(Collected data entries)
┌────────

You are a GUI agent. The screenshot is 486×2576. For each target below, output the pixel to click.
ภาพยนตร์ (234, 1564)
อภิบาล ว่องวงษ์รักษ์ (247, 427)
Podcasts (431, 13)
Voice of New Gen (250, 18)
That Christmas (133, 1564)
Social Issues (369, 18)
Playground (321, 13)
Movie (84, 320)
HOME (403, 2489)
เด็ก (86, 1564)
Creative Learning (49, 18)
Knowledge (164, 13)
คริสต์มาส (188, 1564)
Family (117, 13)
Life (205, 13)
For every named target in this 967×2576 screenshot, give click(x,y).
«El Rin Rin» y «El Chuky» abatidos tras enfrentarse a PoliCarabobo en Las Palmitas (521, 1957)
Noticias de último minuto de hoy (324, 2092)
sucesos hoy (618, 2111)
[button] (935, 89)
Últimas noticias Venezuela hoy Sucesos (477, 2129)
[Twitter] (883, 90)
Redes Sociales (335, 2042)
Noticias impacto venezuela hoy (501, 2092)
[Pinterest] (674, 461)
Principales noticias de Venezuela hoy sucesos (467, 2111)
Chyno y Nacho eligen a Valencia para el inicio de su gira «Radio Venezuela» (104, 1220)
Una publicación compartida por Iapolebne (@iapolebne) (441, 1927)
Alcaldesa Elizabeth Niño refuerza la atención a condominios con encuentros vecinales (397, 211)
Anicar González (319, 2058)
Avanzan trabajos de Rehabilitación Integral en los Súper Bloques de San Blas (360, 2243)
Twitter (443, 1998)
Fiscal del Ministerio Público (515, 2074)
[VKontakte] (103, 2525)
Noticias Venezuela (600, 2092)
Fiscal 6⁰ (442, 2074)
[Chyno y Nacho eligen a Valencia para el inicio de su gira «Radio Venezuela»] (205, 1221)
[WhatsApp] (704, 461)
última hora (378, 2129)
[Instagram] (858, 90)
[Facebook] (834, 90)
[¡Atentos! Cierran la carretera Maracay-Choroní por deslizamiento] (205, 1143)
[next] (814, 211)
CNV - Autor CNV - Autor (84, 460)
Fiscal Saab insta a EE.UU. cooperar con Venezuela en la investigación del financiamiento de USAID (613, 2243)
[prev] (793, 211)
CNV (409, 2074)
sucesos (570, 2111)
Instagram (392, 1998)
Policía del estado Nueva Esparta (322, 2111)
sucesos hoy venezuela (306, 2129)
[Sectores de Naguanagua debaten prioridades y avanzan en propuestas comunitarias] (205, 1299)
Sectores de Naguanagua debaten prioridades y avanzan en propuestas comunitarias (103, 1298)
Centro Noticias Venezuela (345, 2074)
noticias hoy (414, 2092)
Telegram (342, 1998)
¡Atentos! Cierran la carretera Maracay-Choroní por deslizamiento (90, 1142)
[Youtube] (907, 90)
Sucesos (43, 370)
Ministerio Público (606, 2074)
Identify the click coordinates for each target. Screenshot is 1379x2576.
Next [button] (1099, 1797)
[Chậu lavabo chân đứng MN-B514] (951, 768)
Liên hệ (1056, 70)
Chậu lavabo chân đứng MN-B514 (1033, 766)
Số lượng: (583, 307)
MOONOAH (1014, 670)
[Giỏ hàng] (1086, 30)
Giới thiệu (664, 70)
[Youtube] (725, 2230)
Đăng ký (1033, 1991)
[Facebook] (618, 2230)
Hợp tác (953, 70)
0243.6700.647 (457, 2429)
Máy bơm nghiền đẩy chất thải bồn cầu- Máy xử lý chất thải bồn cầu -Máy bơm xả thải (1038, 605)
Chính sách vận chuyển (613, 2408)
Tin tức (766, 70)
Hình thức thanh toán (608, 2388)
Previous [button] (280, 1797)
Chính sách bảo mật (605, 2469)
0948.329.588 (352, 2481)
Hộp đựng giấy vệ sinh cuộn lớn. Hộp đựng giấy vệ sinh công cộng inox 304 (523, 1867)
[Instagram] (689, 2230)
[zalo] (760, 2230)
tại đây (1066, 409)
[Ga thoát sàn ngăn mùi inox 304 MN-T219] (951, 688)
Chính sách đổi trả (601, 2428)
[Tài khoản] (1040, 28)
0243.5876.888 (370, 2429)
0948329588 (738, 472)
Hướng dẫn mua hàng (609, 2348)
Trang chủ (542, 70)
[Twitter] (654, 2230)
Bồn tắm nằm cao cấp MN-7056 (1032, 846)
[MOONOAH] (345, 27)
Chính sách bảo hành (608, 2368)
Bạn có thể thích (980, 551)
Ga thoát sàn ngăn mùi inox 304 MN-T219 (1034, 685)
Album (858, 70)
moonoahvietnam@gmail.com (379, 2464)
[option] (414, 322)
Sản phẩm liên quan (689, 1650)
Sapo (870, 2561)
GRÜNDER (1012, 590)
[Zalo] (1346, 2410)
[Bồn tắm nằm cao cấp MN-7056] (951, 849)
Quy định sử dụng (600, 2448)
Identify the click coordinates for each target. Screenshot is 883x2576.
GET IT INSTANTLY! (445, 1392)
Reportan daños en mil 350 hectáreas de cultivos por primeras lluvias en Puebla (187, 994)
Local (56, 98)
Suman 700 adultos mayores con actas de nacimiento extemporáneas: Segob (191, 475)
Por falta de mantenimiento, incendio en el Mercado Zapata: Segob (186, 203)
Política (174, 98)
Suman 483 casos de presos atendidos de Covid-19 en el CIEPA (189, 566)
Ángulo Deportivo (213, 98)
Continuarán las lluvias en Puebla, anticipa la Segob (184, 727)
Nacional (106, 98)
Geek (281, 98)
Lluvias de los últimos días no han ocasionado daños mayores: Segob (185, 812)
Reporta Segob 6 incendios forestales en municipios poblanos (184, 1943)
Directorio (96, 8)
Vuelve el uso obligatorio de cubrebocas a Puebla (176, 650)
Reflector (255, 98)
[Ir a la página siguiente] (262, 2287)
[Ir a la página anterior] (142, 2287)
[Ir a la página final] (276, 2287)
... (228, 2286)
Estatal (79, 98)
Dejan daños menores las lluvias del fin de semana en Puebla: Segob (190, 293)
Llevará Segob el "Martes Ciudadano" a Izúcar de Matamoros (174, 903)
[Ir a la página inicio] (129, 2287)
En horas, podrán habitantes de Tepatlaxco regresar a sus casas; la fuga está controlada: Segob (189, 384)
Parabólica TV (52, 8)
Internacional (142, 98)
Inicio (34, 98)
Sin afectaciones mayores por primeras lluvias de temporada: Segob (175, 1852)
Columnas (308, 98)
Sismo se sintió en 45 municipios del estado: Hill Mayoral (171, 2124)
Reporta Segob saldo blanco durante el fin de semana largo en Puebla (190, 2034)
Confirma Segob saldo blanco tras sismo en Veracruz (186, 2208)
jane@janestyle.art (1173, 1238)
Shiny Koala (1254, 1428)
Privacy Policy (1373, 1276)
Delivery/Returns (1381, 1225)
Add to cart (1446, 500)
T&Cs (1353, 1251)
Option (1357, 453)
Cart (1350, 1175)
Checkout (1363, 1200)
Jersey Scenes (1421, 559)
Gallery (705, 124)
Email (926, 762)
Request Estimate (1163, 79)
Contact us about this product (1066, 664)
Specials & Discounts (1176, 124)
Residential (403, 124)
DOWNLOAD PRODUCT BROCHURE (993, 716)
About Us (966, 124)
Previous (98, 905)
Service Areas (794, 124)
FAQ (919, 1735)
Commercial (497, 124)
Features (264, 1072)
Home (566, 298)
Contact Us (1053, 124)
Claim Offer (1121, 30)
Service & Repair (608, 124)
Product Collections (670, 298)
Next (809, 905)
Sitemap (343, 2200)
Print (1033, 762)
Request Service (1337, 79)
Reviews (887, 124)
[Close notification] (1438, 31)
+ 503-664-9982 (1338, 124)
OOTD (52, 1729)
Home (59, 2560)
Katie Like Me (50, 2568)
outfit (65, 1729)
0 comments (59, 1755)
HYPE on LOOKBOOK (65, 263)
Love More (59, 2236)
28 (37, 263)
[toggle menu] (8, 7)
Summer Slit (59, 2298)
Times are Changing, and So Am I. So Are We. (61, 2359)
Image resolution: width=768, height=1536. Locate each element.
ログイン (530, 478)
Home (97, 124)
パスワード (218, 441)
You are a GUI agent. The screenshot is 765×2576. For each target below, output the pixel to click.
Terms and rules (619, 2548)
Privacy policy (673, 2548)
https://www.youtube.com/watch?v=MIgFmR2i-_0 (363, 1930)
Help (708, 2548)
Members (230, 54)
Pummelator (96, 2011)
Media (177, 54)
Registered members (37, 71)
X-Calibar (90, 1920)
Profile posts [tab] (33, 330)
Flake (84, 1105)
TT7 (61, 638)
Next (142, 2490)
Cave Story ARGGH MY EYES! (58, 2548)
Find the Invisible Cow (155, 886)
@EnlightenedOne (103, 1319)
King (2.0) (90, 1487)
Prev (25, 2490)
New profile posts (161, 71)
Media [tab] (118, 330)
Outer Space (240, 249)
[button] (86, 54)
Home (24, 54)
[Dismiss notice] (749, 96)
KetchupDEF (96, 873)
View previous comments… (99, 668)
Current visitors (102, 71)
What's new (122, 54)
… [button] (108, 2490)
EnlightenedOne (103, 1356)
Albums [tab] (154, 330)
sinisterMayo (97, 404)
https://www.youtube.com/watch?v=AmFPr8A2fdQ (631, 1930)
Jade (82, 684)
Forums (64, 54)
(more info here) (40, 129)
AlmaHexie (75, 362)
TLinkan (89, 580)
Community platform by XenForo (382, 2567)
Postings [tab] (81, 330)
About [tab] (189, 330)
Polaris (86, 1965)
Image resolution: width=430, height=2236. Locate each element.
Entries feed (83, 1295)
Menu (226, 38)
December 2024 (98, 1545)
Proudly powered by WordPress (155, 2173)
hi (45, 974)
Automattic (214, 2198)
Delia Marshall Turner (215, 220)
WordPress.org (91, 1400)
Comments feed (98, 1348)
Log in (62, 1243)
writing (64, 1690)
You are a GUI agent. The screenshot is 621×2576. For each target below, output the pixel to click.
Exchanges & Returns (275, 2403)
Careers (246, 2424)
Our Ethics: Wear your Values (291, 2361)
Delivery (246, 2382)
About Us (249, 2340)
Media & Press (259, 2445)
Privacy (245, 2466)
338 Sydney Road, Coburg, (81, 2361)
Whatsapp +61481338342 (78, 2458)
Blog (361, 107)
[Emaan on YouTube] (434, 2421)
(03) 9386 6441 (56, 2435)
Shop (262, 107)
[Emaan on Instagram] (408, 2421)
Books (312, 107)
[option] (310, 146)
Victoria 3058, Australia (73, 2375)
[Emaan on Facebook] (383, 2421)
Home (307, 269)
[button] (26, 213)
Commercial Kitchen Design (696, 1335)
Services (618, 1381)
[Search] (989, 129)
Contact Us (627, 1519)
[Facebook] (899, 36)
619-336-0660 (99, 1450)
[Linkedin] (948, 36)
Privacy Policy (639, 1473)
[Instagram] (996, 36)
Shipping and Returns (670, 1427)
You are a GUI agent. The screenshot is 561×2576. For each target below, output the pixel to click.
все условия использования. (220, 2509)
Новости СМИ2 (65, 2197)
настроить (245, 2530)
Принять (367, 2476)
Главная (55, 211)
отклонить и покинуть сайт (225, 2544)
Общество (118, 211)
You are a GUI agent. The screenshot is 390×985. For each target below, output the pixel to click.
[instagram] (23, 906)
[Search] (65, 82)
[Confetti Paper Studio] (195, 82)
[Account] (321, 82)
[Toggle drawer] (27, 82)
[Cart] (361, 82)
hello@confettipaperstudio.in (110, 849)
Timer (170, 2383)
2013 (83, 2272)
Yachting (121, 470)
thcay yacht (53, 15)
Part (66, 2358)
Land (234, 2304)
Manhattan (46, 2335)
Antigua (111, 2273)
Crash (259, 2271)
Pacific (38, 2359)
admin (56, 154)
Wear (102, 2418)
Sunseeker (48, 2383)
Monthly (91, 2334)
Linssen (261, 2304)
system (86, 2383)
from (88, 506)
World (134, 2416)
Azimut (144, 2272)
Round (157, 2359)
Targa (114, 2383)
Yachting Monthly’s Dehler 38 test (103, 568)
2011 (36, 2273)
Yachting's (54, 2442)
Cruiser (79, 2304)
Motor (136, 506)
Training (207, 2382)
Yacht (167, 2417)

└────────

YOUR INSTRUCTIONS ::
Look above and repeat, character for character, the lines from the first one to the line with "เด็ก (86, 1564)", counting both.

OUTPUT OF THE TASK ::
You are a GUI agent. The screenshot is 486×2576. For each target below, output the pixel to click.
ภาพยนตร์ (234, 1564)
อภิบาล ว่องวงษ์รักษ์ (247, 427)
Podcasts (431, 13)
Voice of New Gen (250, 18)
That Christmas (133, 1564)
Social Issues (369, 18)
Playground (321, 13)
Movie (84, 320)
HOME (403, 2489)
เด็ก (86, 1564)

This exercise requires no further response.